Each of the short comics in An Invitation from a Crab exists in a world that’s slightly unreal; the main character, always appearing to be a school-aged girl, chases after a giant snow crab in the streets of an unnamed city in one story, or works at a power plant that makes its energy through coconuts in another. In particularly effective piece, the protagonist loses her body on a train after her soul accidentally gets off at the wrong stop, and she has to go collect it from the train station’s lost and found. Panpanya’s work interfaces with the spiritual and the mythic; there are Japanese yokai monsters and a spirit world that regularly make an appearance in their comics.

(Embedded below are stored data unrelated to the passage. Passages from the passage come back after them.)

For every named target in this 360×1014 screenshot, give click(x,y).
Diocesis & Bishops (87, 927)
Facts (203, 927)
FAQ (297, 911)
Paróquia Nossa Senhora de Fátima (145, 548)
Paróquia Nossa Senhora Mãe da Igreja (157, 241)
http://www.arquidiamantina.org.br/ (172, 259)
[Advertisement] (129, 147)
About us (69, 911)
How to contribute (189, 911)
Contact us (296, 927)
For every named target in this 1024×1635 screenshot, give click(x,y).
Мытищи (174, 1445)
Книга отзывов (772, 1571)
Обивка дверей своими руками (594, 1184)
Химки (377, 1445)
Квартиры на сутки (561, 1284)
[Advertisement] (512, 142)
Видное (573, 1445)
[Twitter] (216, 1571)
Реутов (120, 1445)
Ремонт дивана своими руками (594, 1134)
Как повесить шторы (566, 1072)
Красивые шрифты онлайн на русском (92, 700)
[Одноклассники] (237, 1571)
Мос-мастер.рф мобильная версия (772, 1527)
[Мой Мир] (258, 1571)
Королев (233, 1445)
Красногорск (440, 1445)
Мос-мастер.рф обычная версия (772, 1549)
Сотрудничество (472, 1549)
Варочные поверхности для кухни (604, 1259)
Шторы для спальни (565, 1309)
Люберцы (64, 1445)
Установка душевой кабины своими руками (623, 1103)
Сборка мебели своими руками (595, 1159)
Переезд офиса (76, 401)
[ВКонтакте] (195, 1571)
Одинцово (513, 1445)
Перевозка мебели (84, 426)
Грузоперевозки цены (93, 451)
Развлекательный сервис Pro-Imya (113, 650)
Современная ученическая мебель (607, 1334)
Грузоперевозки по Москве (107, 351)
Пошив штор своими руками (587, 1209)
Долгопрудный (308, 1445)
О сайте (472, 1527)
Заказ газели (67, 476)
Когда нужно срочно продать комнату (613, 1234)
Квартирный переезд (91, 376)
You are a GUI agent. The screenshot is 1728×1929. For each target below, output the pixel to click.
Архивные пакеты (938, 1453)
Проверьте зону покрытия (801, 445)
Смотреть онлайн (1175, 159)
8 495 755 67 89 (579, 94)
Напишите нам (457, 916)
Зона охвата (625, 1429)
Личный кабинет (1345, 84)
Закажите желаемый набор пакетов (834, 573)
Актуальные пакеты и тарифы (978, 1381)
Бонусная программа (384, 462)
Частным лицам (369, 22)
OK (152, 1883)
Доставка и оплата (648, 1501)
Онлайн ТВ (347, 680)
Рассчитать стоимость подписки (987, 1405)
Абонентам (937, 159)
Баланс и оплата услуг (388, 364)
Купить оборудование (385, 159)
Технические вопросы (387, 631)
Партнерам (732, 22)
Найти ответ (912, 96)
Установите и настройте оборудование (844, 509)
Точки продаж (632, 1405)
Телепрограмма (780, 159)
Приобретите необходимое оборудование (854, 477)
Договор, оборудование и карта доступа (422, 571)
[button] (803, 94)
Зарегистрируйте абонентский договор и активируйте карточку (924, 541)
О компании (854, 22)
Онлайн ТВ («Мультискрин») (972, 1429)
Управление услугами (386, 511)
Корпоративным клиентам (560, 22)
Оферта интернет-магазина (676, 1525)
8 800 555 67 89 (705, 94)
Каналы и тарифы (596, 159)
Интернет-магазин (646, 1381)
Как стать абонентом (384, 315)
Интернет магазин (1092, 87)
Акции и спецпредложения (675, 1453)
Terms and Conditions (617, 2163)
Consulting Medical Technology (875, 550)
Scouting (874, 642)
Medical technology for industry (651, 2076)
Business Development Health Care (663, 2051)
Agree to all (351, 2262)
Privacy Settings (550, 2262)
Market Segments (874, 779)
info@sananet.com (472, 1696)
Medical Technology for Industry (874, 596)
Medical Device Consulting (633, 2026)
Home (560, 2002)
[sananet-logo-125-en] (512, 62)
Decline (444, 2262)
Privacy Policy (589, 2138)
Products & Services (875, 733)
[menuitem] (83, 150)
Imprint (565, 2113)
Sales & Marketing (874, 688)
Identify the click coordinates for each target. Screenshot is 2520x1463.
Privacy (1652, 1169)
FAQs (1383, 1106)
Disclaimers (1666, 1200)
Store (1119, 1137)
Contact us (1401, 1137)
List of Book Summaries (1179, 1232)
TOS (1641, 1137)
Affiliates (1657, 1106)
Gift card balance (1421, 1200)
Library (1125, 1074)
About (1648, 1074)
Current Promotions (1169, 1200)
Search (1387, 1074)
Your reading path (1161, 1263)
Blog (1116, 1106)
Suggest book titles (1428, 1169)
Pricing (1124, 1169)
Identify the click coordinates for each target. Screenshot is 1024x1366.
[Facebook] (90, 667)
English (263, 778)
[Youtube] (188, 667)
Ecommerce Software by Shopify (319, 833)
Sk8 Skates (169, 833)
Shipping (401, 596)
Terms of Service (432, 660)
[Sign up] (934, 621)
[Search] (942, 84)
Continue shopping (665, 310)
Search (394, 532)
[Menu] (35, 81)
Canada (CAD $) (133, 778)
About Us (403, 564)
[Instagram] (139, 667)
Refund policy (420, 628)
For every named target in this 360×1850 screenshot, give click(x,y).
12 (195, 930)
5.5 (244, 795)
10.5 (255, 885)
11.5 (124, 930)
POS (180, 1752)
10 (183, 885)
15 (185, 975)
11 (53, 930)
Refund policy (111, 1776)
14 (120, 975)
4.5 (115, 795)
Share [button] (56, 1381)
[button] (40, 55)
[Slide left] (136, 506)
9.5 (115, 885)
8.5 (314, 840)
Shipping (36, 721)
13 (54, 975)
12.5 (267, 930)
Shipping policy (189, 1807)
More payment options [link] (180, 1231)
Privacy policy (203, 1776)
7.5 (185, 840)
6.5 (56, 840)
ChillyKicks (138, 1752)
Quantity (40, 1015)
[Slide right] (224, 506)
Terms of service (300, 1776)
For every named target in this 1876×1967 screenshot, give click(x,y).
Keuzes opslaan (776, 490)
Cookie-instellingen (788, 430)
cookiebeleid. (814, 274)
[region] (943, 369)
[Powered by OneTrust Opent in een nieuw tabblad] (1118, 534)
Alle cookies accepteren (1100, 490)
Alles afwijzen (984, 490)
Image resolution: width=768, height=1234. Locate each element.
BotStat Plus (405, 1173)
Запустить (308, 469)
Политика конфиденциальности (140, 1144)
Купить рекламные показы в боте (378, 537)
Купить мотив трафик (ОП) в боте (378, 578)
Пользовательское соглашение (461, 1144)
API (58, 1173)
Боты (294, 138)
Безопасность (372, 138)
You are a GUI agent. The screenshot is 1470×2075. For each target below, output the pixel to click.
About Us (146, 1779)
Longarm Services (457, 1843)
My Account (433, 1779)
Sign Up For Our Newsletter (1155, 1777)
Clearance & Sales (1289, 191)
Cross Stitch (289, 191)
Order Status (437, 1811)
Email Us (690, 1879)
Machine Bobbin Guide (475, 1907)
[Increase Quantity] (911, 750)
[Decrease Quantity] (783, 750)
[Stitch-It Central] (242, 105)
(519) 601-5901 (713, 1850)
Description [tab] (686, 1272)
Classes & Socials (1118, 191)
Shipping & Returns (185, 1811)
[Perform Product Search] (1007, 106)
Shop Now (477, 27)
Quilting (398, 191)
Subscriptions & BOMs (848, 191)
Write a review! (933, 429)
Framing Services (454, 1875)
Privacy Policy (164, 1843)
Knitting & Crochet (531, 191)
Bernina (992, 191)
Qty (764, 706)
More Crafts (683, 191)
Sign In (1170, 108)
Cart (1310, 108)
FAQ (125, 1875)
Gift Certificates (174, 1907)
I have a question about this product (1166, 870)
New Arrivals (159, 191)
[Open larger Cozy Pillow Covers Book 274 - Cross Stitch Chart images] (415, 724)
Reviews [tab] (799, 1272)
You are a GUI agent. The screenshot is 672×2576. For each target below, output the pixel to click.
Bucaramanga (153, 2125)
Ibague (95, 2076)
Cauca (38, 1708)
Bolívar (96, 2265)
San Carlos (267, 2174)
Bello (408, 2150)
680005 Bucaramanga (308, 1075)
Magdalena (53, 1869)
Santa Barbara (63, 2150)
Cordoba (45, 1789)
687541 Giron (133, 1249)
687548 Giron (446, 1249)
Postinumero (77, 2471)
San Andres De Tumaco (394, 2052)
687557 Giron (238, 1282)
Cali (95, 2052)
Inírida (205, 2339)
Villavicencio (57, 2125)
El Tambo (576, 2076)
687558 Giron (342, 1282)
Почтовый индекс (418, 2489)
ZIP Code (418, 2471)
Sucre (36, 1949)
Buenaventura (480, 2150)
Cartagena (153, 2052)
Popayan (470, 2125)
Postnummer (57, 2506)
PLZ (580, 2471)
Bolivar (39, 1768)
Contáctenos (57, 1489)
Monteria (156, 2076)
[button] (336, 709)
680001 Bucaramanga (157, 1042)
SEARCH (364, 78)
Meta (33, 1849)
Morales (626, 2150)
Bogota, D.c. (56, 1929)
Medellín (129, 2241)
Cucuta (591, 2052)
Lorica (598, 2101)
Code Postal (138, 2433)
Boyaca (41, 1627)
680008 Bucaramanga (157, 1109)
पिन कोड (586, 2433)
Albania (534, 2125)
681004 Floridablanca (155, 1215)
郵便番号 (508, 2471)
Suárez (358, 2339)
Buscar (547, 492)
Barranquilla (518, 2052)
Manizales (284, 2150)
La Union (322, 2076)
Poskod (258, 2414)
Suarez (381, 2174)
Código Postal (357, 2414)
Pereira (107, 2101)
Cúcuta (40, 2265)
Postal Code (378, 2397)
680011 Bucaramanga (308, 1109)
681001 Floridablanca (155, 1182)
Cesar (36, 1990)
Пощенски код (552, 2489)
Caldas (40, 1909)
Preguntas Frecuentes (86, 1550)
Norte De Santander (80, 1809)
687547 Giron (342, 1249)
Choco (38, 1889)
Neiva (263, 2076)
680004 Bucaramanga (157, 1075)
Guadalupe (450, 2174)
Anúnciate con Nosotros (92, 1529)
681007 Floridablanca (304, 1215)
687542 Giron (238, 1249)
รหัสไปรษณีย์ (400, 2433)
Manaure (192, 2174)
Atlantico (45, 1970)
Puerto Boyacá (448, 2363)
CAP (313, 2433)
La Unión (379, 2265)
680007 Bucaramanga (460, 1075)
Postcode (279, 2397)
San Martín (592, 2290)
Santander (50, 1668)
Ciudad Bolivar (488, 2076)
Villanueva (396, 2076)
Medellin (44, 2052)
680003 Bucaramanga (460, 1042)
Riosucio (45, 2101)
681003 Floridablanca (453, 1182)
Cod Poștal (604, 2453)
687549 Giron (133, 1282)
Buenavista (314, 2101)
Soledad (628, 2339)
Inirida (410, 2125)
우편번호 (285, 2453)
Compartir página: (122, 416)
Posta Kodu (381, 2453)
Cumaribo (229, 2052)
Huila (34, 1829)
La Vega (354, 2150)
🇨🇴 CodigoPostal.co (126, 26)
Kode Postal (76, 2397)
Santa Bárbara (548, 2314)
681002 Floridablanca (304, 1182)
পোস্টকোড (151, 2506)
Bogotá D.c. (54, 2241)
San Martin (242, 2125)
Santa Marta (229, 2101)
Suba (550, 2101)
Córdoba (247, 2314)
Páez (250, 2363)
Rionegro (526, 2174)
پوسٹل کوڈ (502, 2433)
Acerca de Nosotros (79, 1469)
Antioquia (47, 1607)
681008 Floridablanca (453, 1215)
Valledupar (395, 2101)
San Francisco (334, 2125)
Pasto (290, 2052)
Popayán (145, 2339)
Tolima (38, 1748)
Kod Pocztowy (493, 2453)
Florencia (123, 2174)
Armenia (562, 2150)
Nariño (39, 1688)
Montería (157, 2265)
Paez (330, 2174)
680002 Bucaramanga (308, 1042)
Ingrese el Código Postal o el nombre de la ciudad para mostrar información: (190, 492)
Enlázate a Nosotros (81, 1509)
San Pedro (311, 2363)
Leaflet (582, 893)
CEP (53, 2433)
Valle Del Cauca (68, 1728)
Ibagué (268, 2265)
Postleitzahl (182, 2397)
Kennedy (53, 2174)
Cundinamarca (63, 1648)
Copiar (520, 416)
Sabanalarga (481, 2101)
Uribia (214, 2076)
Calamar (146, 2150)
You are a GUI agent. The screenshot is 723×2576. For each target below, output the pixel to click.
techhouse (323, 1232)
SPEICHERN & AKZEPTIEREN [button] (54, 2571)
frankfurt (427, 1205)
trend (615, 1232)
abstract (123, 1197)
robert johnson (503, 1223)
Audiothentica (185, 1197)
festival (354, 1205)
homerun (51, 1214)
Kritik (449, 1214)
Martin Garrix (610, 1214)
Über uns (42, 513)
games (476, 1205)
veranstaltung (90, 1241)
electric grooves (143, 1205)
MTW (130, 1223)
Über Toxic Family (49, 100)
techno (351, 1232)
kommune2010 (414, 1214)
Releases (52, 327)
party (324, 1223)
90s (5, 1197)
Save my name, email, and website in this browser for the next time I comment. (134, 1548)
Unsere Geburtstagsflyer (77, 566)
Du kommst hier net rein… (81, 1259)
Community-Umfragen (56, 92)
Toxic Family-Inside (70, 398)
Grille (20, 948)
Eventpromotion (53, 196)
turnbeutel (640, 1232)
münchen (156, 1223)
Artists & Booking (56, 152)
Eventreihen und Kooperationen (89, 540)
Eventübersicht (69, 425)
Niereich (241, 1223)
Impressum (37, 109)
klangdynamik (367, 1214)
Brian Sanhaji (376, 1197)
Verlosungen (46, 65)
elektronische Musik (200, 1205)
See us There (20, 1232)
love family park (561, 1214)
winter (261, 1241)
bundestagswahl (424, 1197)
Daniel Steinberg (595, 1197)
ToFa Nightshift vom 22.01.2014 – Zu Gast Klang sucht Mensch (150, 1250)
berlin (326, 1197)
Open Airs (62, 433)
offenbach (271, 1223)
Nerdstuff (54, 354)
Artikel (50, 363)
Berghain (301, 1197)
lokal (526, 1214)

The link between the spirit world and the real world also shows up in an unexpected place, and that’s in panpanya’s drawing. The vast majority of panpanya’s drawing is in luxurious, dark ink with one notable exception – the main character. The protagonist is often drawn in pencil. The effect is that the main character seems to float like a spirit around in a moored, murky world. This sketchiness of the main character’s illustration amplifies the surreal nature of panpanya’s comics. Are these comics a dream or a nightmare? Is this world that panpanya creates some kind of afterlife? Panpanya leaves all of these possibilities wide open.

The writing of An Invitation from a Crab is nuanced and quiet, but has a spark of wry humor that I find irresistible. In the first story, after the protagonist chases a crab all over town, she catches it, only to find out that it is the property of a seafood salesperson standing right next to where she catches the crab. That humor is layered in even further in the final panels of the comic, which I won’t spoil, but there’s a strangeness and a gentleness to the work that defies expectation. And while these comics aren’t laugh out loud funny (although some come close), they’re quite charming in their humor.

An Invitation from a Crab is an English-language debut from an author I hope we see more of. Panpanya’s wry, surrealist humor feels like a perfect fit for me as a reader, and their illustration is top notch. Sometimes 2 + 2 does equal 5.